The tool consists of five spreadsheet tabs. Here is an explanation of each. For my years, I've used data from 2000-2012.
CustomReport: This tab is a custom report I made in Fangraphs. In it, I included (in this order) PA, Pitches, wOBA, Swing%, Contact%, GB%, FB%, ISO, HR/FB, and Pace.
AndvancedLeft: This tab is merely the Fangraphs advanced batting leader board of all batters vs. left handed pitchers.
AdvancedRight: This tab is the Fangraphs "advanced batting" leader board of all batters vs. right handed pitchers.
ZIPS (RoS): This tab is the ZIPS rest of season projections. I'm using them because I wanted to include 2012 data (so as to be able to use the tool on rookies), and the rest of season projections will give an overall wOBA that knows all of the data I'm using.
Calculations: Finally, the first tab. To use the tool, just fill out the two red columns (Player and Handedness). if you enter a name in the same form that Fangraphs uses, the tool will import the data and do the rest of the calculations for you.
Lastly, for those who are interested, my splits regression numbers come from The Book, and my regression numbers for the other statistics come from this article about the Pizza Cutter study on when regression becomes reliable.
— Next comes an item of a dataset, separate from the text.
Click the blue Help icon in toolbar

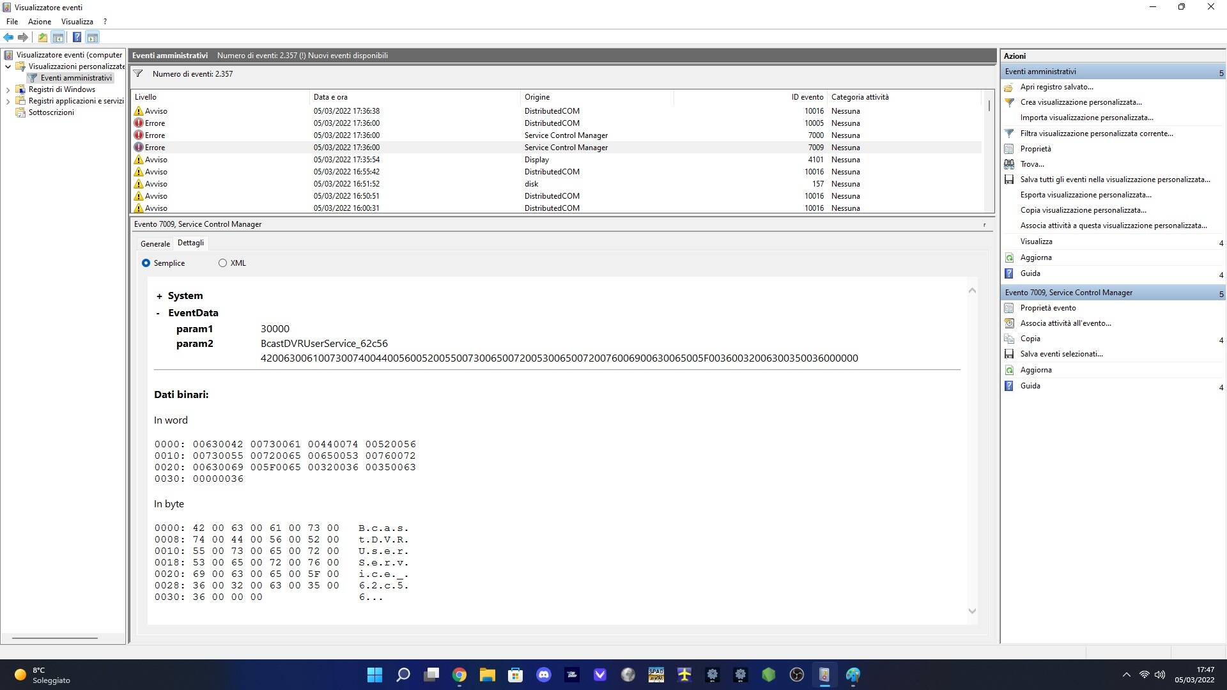point(77,37)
The league averages are from the Steve's Fangraphs Library. Here is what I'm regressing against:
- Pitches/PA - 65 PAs of 3.15
- Swing% - 20 PAs of .46%
- Contact% - 40 PAs of 81%
- K% - 65 PAs of 18.5%
- BB% - 85 PAs of 8.5%
- GB% - 85 PAs of 44%
- FB% - 110 PAs of 36%
- HR/FB - 130 PAs of 9.5%
- ISO - 235 PAs of .145
If you think there is an error in my calculations or methodology, please let me know, and I'll update if needed. If there are other stats that you would like to be included in the regression tool, also let me know about those, and I'll try to add them in when I have the chance.